In the instances of the Tlingit clans – and the communities that ThinkSee3D has worked with – the use of 3D technologies to support repatriation, surrogate and cultural restoration efforts have been welcomed. But, in each Tlingit case at least, the process has taken several years. There are conversations aplenty to be had just to foster respect and relationships before the digital processes even get underway. Objects then have to be treated with care, cultural protocols agreed to, while there are also permissions to garner and ownership to be established. A further consideration is whether any replica object should be identical, or whether the community would prefer some distinction in the design between traditionally made objects and the digitally fabricated versions. ThinkSee3D has actively looked to make its replicas identical to the originals, and while John has his preferences, he can see both points of view.

I think there are some clan leaders – and I haven’t heard, so I’m just guessing – who would want somebody to physically make a hat [for example] for them,” John says. “So, rather than having the machine make the hat, they want to commission a person to carve the hat and dedicate the hat. For me, in my clan, it doesn’t have to be exact. I would prefer it a little bit different because that’s the story building part of the hat. If it’s an exact replica, we don’t have the story. It’s like somebody getting a scar. Maybe in future technology, that can be repaired, but some people might say, ‘I don’t want that repaired because it’s part of my story now.’”

As the work between the Tlingit community and the Smithsonian continues, there are set to be many more stories added to the heritage of the Dakl’aweidí, Kiks.ádi and other Tlingit clans. And as the discussion around repatriation intensifies, there may be many more opportunities for 3D printing and other digital fabrication technologies to satisfy both the source communities and the museums.

We should approach the subject of decolonisation and repatriation with an open mind, accepting other people’s voices, work towards the benefit of all and attempt to consider a variety of alternative solutions.

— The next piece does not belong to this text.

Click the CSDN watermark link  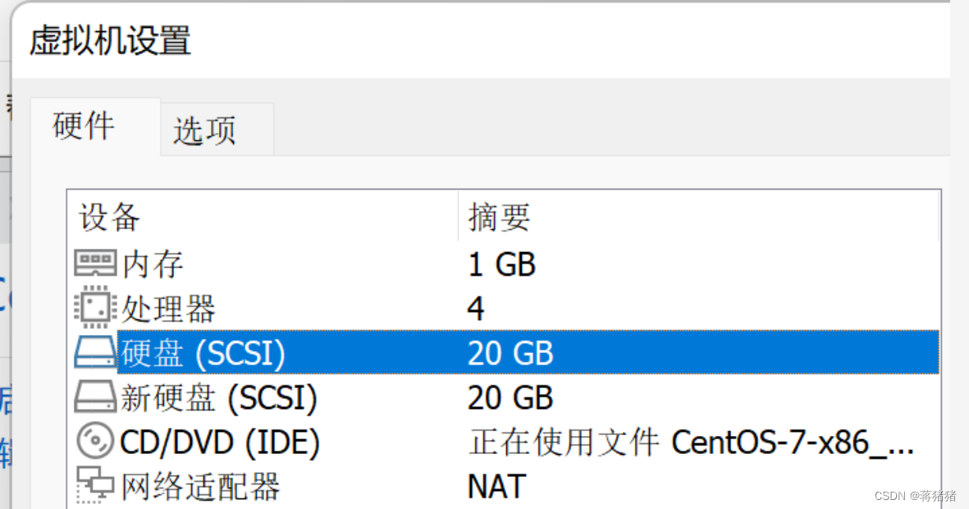pos(913,495)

Hesitancy around the use of such technologies is only natural, with many communities placing immense value in tradition. Yet, the Tlingit have ensured traditions and cultural protocols – such as the relevant clan participating in the creation of a replica or surrogate; the opposite clan witnessing it; and ceremonies for the objects being carried out – are upheld. As such, the community is embracing modern technology and the opportunities that come with it.

Acknowledging these efforts, Samaroudi and Rodriguez suggest there is great potential in cultural heritage for 3D technologies, which are currently undergoing a ‘negotiation phase’ with regards to the range of their application and the establishment of best practices. Rodriguez also points out that, while museums need to keep pace with new technologies, 3D printing in particular needs to offer better materials, colour and texture capabilities, while also being more accessible for museums. Should that happen, it opens the door, as the Smithsonian and others have demonstrated, for museums to use the technology to ‘engage and collaborate with diaspora communities and international communities; reinterpret collections; embrace missing voices; and open up access by sharing 3D data and facilitating interaction with 3D printed replicas of artefacts.’

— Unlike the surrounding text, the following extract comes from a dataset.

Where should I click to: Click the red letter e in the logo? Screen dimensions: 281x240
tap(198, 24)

As far as it concerns the physical manifestation of artefacts through digital fabrication,” Samaroudi finishes, “we have to understand that discussions should not only focus on ‘who owns replicas’ or ‘who gets what’, but on what the possibilities are to establish an honest dialogue with the communities while taking advantage of the potential of digital technologies to support and take that discourse further. We should approach the subject of decolonisation and repatriation with an open mind, accepting other people’s voices, work towards the benefit of all and attempt to consider a variety of alternative solutions.”